Said Mahruyjan Complex (or Said Muhammad Mokhiroi Complex, Sayyid Mohiroi Jahan Complex) is an architectural monument in the Khiva city, Khorazm Region of the Republic of Uzbekistan. The complex consists of a madrasa, a monastery, etc. built in 1884 around the tomb of Said Muhammad Mahruyjan. Today it is located at 84, Amir Temur Street, "Mevaston" neighborhood.

By the decision of the cabinet of the Republic of Uzbekistan on 4 October 2019, the complex was included in the national list of real estate objects of tangible cultural heritage and received state protection. Currently, it belongs to the state and is given to the charitable public fund "Waqf" on the basis of the operative management rights of the Khorezm Region Culture Department with a free use contract.

==History==

The Said Mahruyjan complex was built on the territory of the "Chadirli Eshon" cemetery. In 1884, near the mausoleum built on the grave of Said, according to the order of the Khan of Khiva at that time, Muhammad Rahim Khan II (Feruz), the complex was erected in its current form.

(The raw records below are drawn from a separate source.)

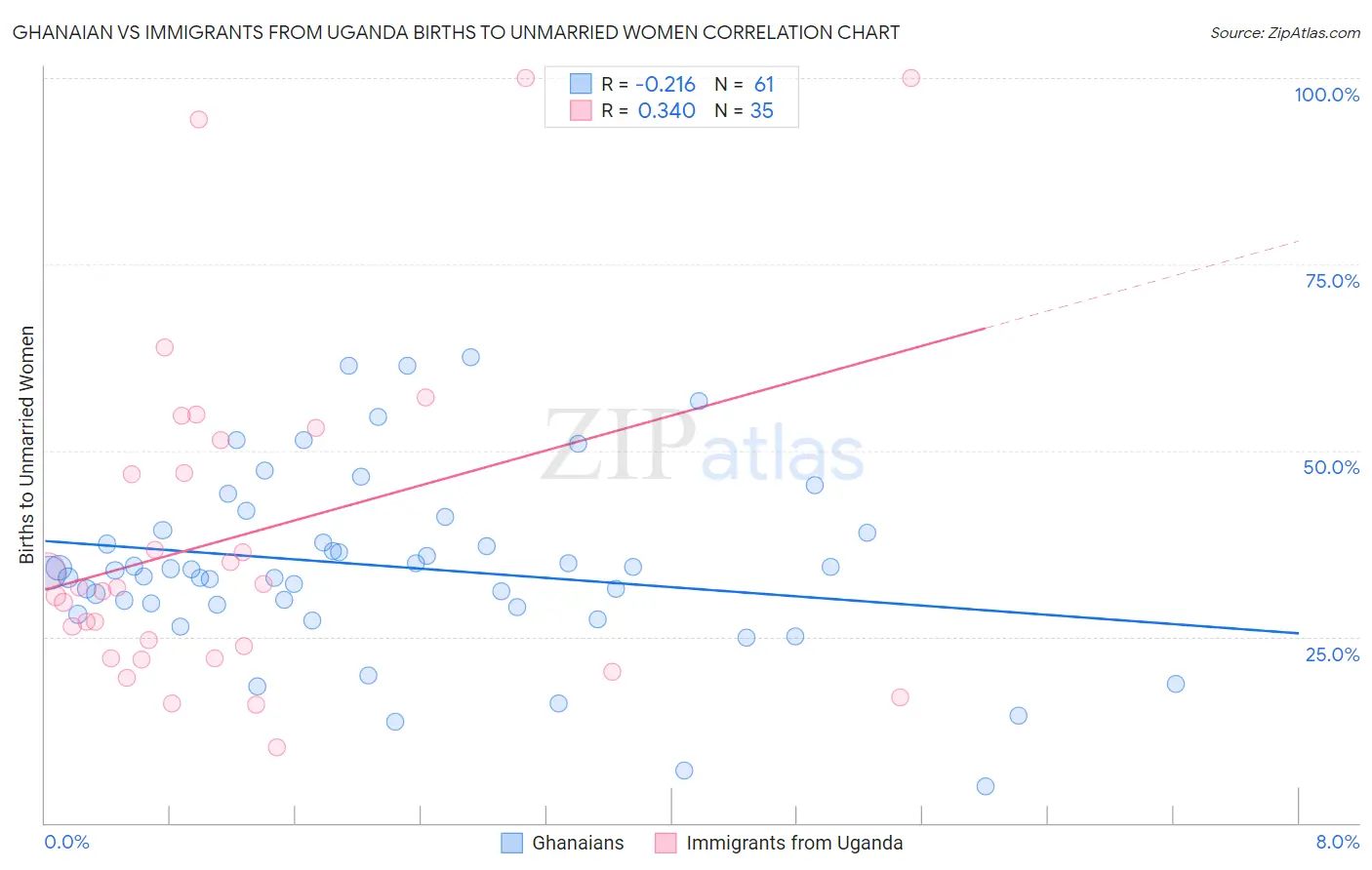
Task: Click the pink data point at top right
Action: [910, 78]
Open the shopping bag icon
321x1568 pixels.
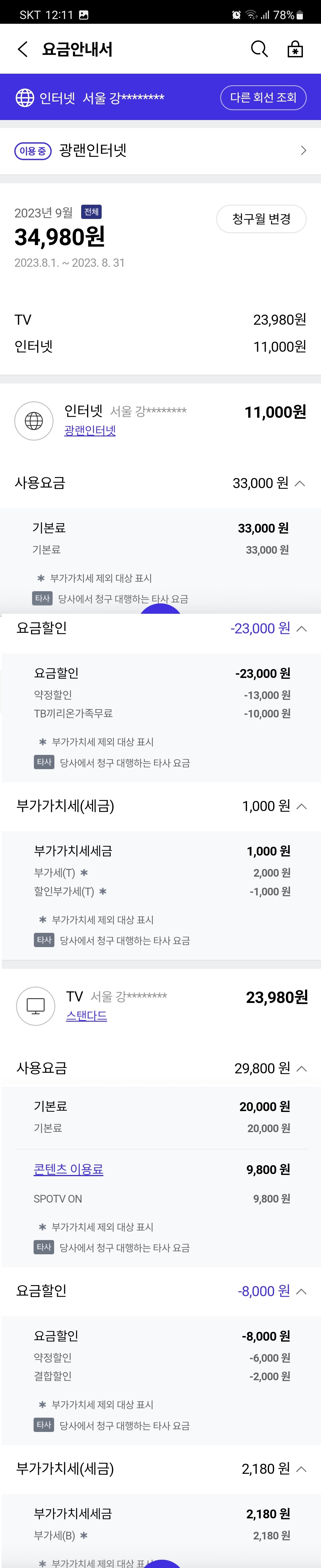tap(295, 49)
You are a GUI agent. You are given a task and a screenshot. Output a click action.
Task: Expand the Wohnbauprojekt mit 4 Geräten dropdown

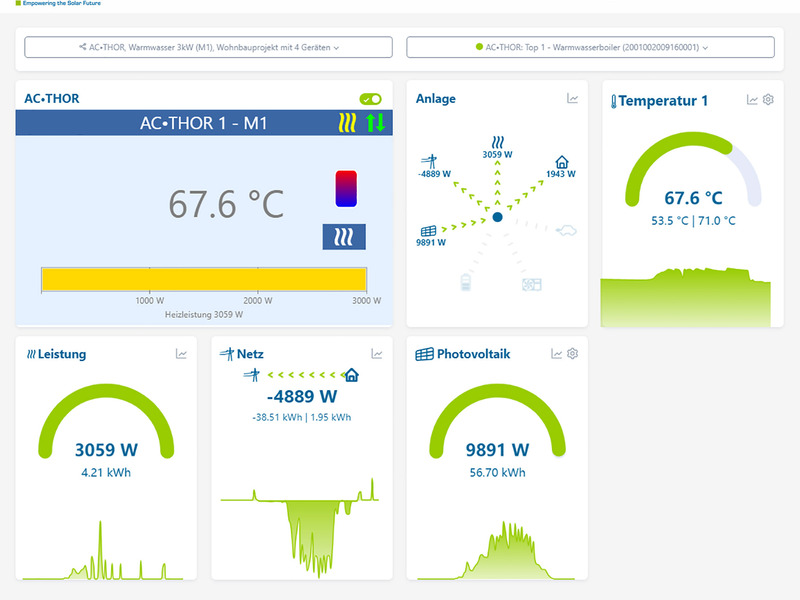pos(208,47)
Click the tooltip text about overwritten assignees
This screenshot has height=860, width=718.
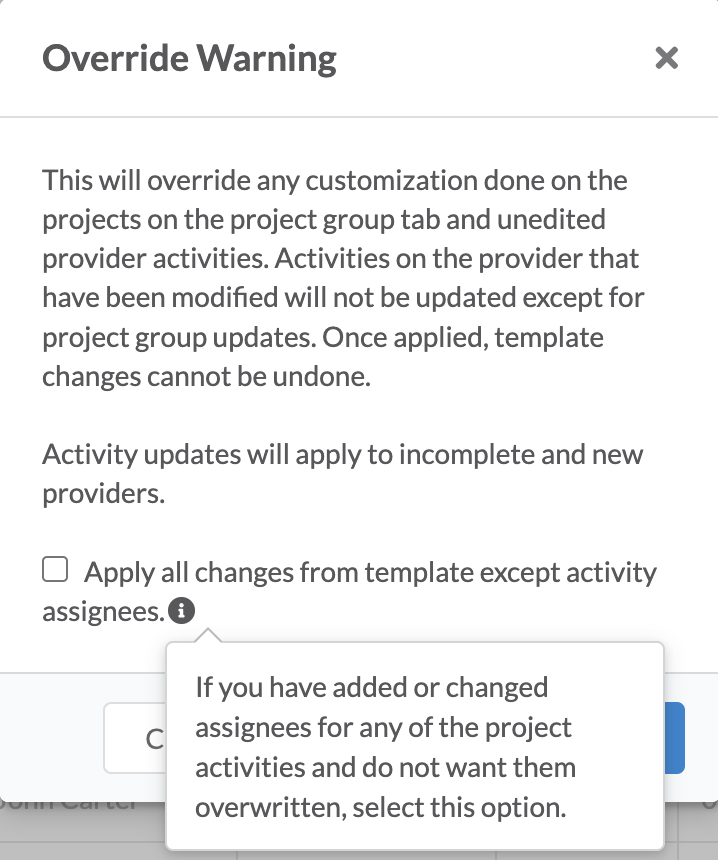[x=385, y=747]
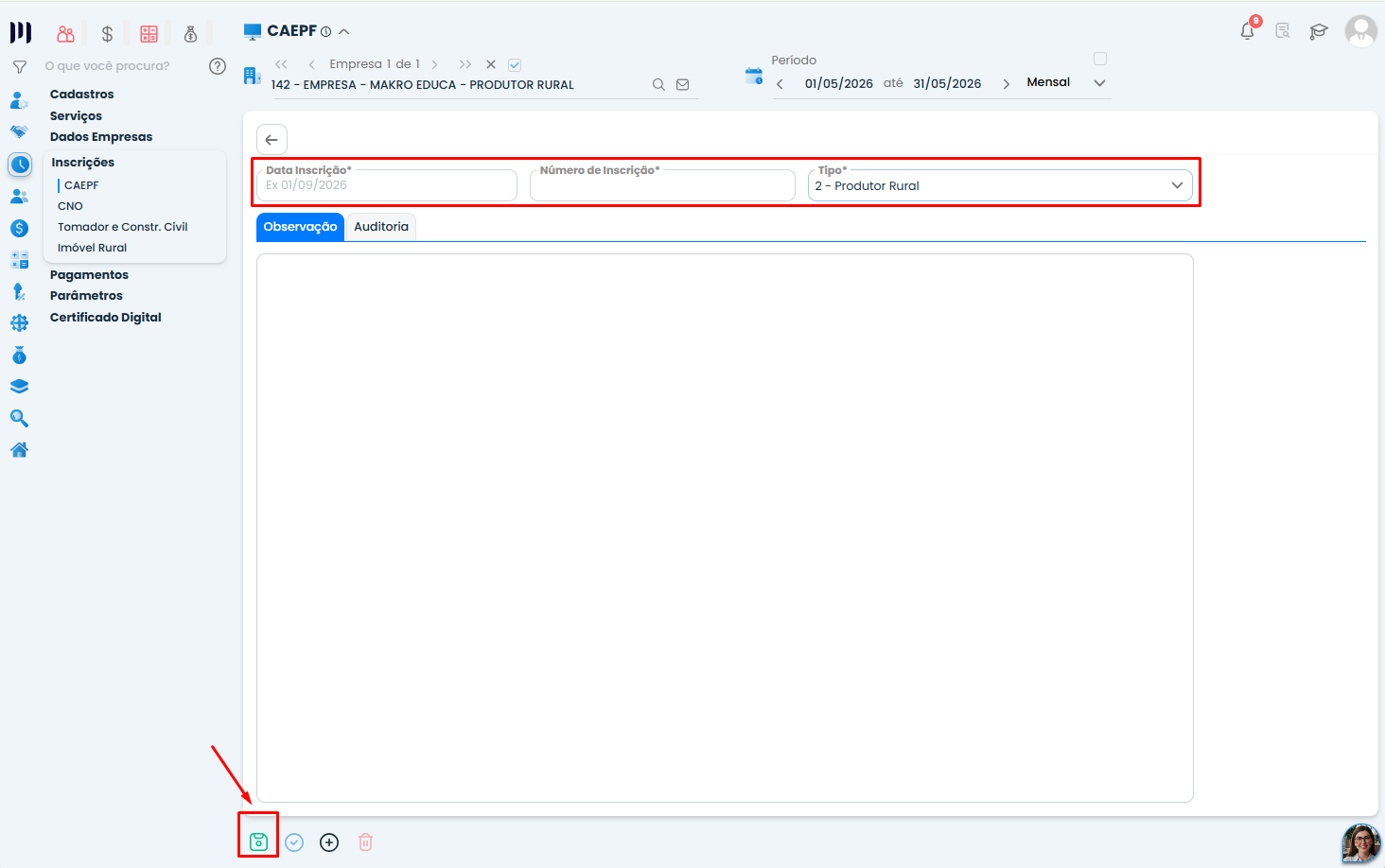Toggle the checkbox above Mensal

1100,59
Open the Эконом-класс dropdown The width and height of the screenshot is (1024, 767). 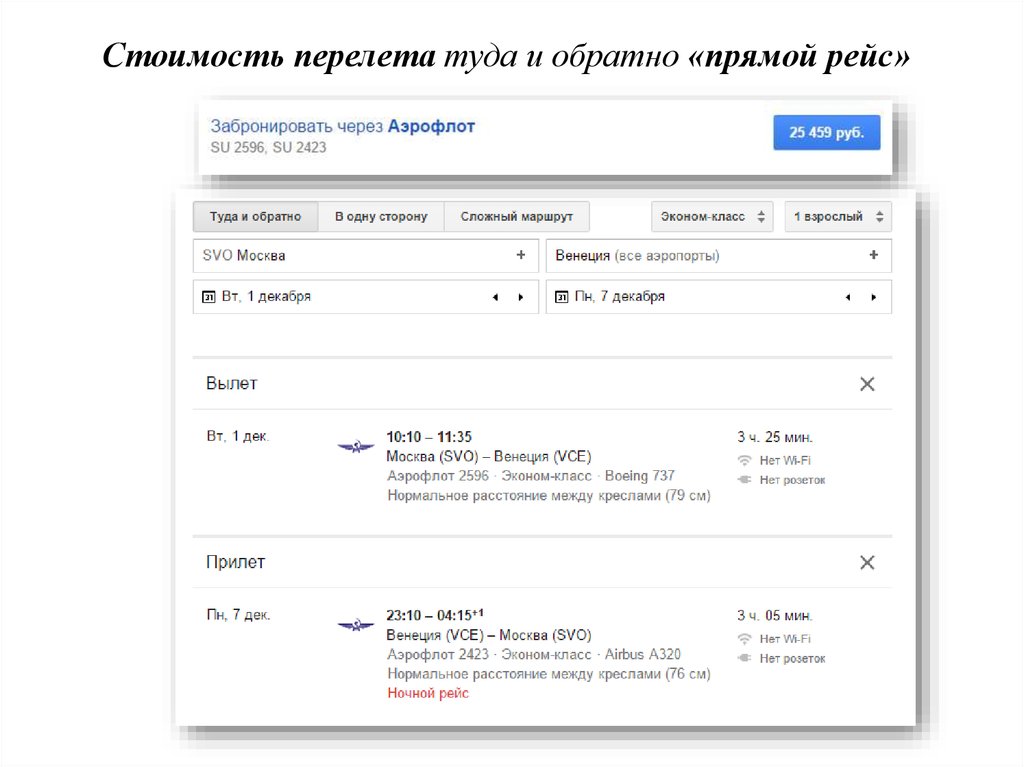pos(711,217)
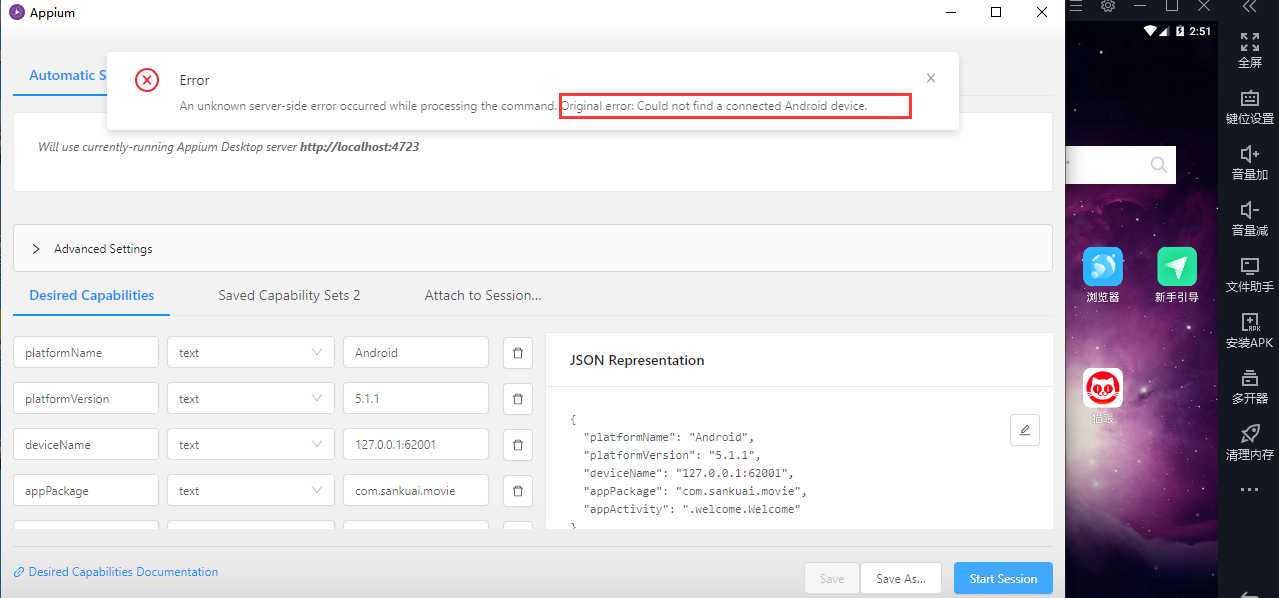Click the appPackage value input field

415,491
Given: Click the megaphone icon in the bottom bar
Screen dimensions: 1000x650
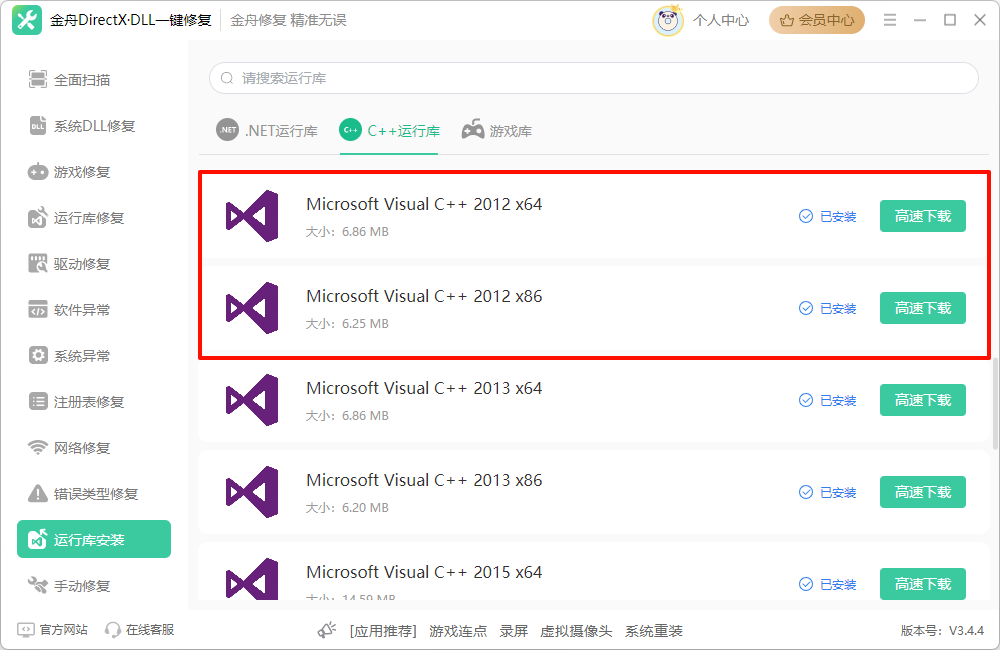Looking at the screenshot, I should [327, 630].
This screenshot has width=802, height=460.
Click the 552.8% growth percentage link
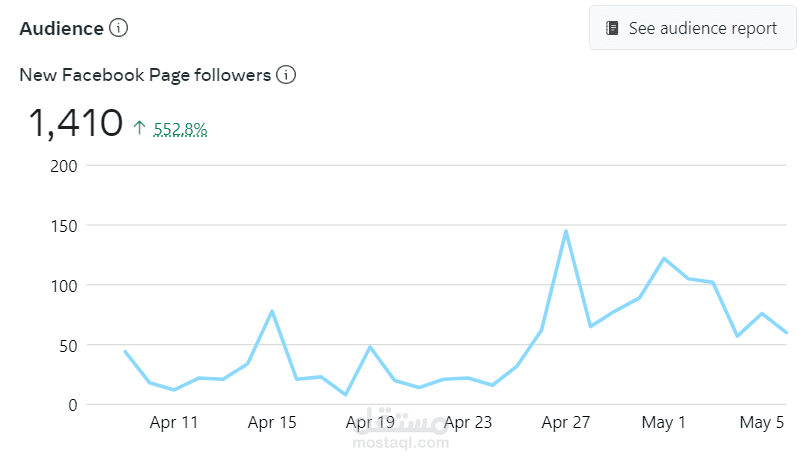[180, 128]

2 madrasahs, a mosque, a shrine and a mausoleum have been preserved in the territory of the complex. Madrasas were built by Said Muhammad Khan and Muhammad Rahim Khan II. There is the mausoleum of Said Islamkhoja to the right of the entrance to the complex. Said Mahruyjan was buried in a small domed mausoleum inside the madrasa, and a large domed room can be accessed from the shrine in front of the madrasa. The graves of Said Muhammad Khan (1821–1864), Muhammad Rahim Khan II (1845–1910) and his grandson Temurgozi Tora are also located there

The complex was completely renovated in 2008–2009, and the tiling and decoration works, which were planned and not implemented during the khanate period, were also completed.

== Architecture ==
Said Mahruyjan madrasa has an area of 40.0x53.0 m, and is adjacent to 2 small madrasas (small Mahruyjan), a shrine and a small Mahruyjan mausoleum (11.0x14.1 m) from the west. The large courtyard is entered from the south through a 3-domed miyonsarai. Instead of the traditional classroom and mosque in the corners of the madrasa, there are cells and additional rooms. The front of the cells is arched. The mausoleum of Said Mahruyjan was built inside the courtyard in the north of the madrasa. Master B. Voisov beautifully decorated the scrolls of Muhammad Rahim II and Temurghazi with tiles. In the southeast of the complex, around the inner courtyard, there is a mosque with six domes, a gatehouse, a shrine, a mausoleum and cells. The mosque and the mausoleum (36.0x35.0 m) have a square dome, and the rooms have a balkhi dome. There are 2 large and 3 small rooms in the west of the complex.